___ DATA

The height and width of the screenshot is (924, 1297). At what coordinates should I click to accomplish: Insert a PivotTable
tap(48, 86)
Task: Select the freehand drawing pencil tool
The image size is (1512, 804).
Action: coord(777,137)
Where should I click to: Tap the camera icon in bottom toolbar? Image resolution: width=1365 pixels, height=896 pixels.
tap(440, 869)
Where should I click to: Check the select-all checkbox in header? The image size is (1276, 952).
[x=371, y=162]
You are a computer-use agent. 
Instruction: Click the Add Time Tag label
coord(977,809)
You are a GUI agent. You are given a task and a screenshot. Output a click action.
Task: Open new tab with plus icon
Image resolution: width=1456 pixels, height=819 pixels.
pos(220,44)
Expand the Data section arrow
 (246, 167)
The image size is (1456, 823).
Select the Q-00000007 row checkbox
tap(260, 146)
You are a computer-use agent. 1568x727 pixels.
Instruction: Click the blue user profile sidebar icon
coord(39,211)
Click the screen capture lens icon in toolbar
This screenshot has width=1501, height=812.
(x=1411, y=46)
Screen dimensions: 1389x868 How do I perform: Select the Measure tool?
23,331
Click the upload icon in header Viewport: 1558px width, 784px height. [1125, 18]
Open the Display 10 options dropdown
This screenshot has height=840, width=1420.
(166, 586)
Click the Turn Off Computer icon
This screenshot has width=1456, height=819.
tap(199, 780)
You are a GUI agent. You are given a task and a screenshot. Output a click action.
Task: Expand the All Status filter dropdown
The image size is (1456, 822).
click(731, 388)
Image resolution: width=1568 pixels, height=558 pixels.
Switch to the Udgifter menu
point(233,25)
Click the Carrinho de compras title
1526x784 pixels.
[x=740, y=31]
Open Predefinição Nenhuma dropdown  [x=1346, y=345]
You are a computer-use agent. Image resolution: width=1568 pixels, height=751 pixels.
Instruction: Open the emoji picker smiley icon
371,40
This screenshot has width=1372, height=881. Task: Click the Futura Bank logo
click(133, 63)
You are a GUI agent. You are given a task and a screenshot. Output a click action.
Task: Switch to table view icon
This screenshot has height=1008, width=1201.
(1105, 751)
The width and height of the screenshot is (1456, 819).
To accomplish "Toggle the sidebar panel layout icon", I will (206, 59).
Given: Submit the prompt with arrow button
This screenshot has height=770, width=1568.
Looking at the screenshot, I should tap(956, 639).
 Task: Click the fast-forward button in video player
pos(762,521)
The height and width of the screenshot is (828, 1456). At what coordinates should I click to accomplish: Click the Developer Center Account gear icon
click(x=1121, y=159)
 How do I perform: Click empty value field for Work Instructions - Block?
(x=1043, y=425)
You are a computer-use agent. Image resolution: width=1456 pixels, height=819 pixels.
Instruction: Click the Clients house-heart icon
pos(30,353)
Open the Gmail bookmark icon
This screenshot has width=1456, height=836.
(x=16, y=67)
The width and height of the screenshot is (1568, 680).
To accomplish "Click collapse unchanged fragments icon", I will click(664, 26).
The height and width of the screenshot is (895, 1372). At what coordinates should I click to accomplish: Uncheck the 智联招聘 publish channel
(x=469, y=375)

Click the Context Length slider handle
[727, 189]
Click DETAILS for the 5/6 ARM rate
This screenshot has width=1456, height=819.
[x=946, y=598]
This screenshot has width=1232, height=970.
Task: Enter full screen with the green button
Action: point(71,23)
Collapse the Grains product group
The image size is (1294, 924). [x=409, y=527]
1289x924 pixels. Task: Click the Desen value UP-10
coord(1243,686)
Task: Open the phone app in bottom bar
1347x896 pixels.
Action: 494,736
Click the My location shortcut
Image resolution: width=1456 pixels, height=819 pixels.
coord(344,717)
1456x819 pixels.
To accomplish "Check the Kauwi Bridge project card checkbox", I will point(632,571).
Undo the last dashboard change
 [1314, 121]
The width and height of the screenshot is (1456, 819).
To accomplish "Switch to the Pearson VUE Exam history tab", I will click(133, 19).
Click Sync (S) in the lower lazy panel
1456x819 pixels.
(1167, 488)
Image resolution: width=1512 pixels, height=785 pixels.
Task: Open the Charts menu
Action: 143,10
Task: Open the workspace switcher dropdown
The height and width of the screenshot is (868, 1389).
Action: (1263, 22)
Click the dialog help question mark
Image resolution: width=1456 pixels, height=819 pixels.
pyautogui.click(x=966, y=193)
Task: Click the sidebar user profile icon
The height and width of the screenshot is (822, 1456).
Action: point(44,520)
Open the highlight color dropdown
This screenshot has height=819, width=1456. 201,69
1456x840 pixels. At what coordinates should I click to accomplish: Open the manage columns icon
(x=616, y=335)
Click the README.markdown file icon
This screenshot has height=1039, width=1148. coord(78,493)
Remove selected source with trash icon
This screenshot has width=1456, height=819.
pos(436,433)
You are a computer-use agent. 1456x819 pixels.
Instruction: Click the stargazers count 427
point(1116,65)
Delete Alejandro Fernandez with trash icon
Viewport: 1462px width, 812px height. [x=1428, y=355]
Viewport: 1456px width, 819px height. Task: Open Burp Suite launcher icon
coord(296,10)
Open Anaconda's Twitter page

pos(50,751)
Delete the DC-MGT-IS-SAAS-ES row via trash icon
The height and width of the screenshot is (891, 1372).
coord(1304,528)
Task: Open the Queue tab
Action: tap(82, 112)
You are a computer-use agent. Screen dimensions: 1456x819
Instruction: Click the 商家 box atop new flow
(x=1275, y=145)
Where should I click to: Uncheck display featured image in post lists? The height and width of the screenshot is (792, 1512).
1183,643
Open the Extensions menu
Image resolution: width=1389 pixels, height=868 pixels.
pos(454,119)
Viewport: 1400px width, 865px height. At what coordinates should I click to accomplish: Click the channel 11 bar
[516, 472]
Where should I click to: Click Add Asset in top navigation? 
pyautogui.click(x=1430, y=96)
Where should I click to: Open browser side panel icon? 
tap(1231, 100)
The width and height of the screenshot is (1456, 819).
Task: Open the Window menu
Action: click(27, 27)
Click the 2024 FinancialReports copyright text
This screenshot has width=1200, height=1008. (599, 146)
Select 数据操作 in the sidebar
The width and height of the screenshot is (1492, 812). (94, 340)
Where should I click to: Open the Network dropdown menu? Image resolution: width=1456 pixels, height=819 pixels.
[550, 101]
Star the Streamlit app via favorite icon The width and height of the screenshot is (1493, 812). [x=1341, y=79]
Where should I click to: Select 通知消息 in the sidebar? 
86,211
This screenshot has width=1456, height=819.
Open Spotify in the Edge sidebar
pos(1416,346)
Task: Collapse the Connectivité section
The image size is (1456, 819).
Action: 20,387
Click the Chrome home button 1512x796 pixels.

______

(PROMPT)
Write out, word for word, every line from the one containing "Where should I click to: Open browser" through the last line of the records above.

(EXPECTED ANSWER)
Where should I click to: Open browser side panel icon? 
tap(1231, 100)
The width and height of the screenshot is (1456, 819).
Task: Open the Window menu
Action: click(27, 27)
Click the 2024 FinancialReports copyright text
This screenshot has width=1200, height=1008. (599, 146)
Select 数据操作 in the sidebar
The width and height of the screenshot is (1492, 812). (94, 340)
Where should I click to: Open the Network dropdown menu? Image resolution: width=1456 pixels, height=819 pixels.
[550, 101]
Star the Streamlit app via favorite icon The width and height of the screenshot is (1493, 812). [x=1341, y=79]
Where should I click to: Select 通知消息 in the sidebar? 
86,211
This screenshot has width=1456, height=819.
Open Spotify in the Edge sidebar
pos(1416,346)
Task: Collapse the Connectivité section
The image size is (1456, 819).
Action: 20,387
Click the Chrome home button 1512x796 pixels.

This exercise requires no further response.